For the next two years, Marie will help this group of refugees get the help they need and settle into their new environment as part of her work with the Immigrant Services of Baselland in Switzerland.
In neighboring Austria, Mirwais Wakil ’15 is doing similar work as a humanitarian advisor with the Austrian Red Cross. Each day he works to help hundreds of refugees from Afghanistan, Somalia, Syria, Iran, and other countries with basic needs and legal problems.
The work is often overwhelming, the two recent St. Olaf College graduates told an audience of current students and faculty members during a video chat organized by Associate Professor of Political Science and Asian Studies Katherine Tegtmeyer Pak. Yet, they noted, it’s also incredibly rewarding.
Marie and Wakil discussed the challenges they face in helping a small fraction of the more than one million immigrants and refugees currently in Europe, how they find hope in their work, and what Americans can do to help the refugee crisis in Europe and beyond.
Meaningful work
Marie’s work with the Immigrant Services of Baselland is through a governmental pilot project created in cooperation with the United Nations High Commissioner for Refugees.
So far, her work has focused on helping refugees with immediate needs like gaining access to health care. She is contacting health care providers, arranging and accompanying refugees to appointments, and dealing with insurance companies. Moving forward, her work will focus on helping this group of refugees learn the local language and integrate into the workforce.

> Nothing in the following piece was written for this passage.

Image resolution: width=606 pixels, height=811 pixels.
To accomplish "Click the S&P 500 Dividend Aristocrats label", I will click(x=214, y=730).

Although many of the people she is working with have lost everything — often including family members — they persevere.
“I’ve seen refugees carry on with such great strength in a graceful way,” Marie says.
For Wakil, the work he is doing in Austria reflects his personal experience. He fled from Afghanistan to Austria at age 15 after six years of living under the Taliban regime.
Now he serves hundreds of refugees — many of whom fled the Taliban — living in a temporary housing unit in Vienna.
“Most importantly I ensure that it’s safe in the house and that people receive the dignity they are entitled to as human beings. It is somewhat difficult to say exactly what my typical day looks like because there is no typical day,” says Wakil.
Applying knowledge
A political science major at St. Olaf with a concentration in Middle East studies, Marie learned Arabic through the college’s Alternative Language Study Option program.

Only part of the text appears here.